* **Task directions**
Would you please state how many lines in the entries contain the word "height"? Only the number should be given.

* **Stored records**

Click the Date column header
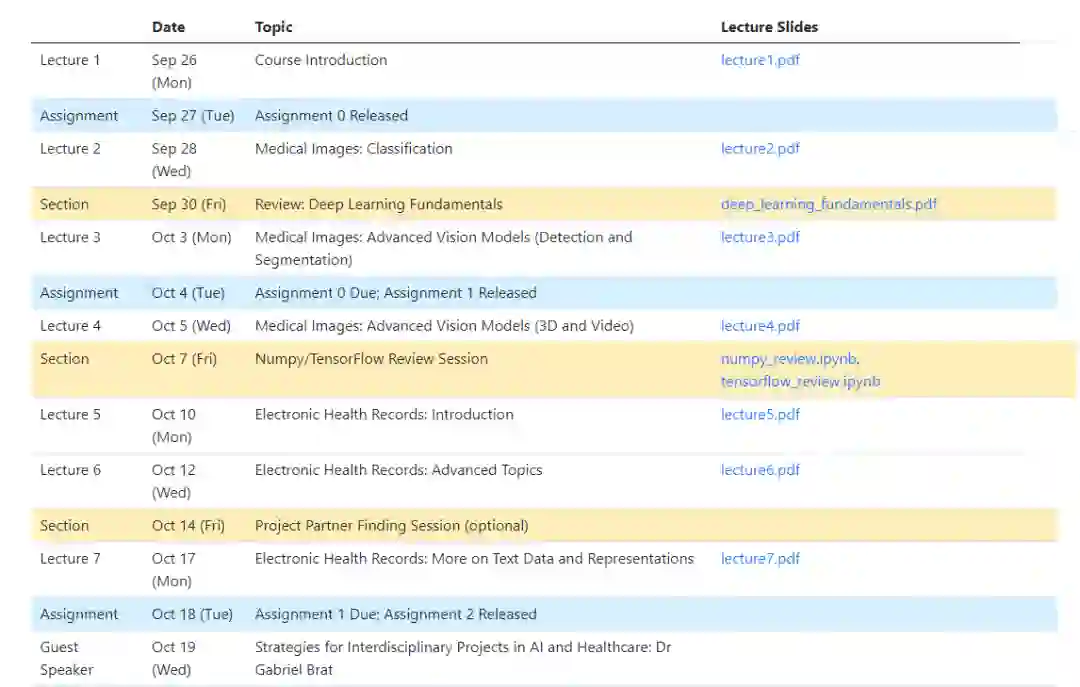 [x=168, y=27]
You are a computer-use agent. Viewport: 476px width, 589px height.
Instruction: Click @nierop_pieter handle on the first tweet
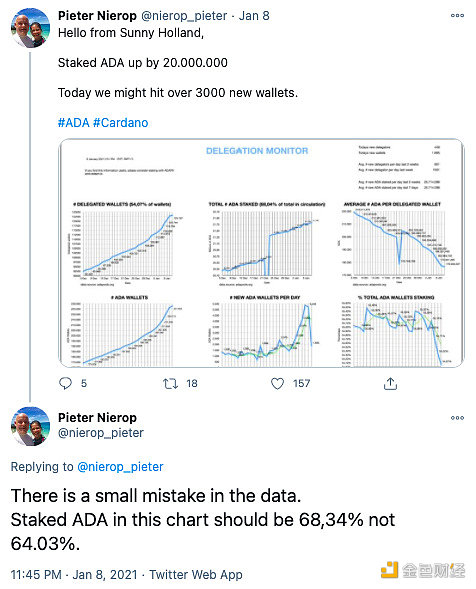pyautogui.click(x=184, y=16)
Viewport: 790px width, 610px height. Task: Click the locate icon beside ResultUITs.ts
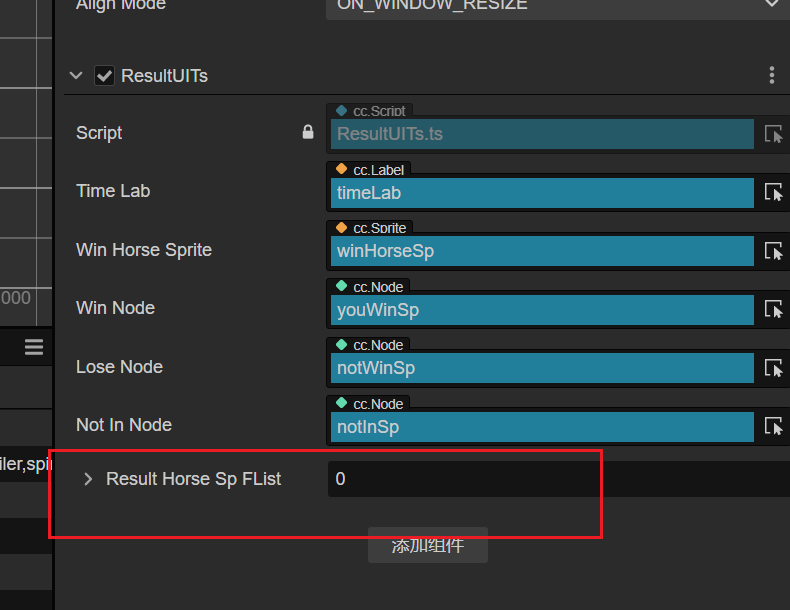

* **Output below**
2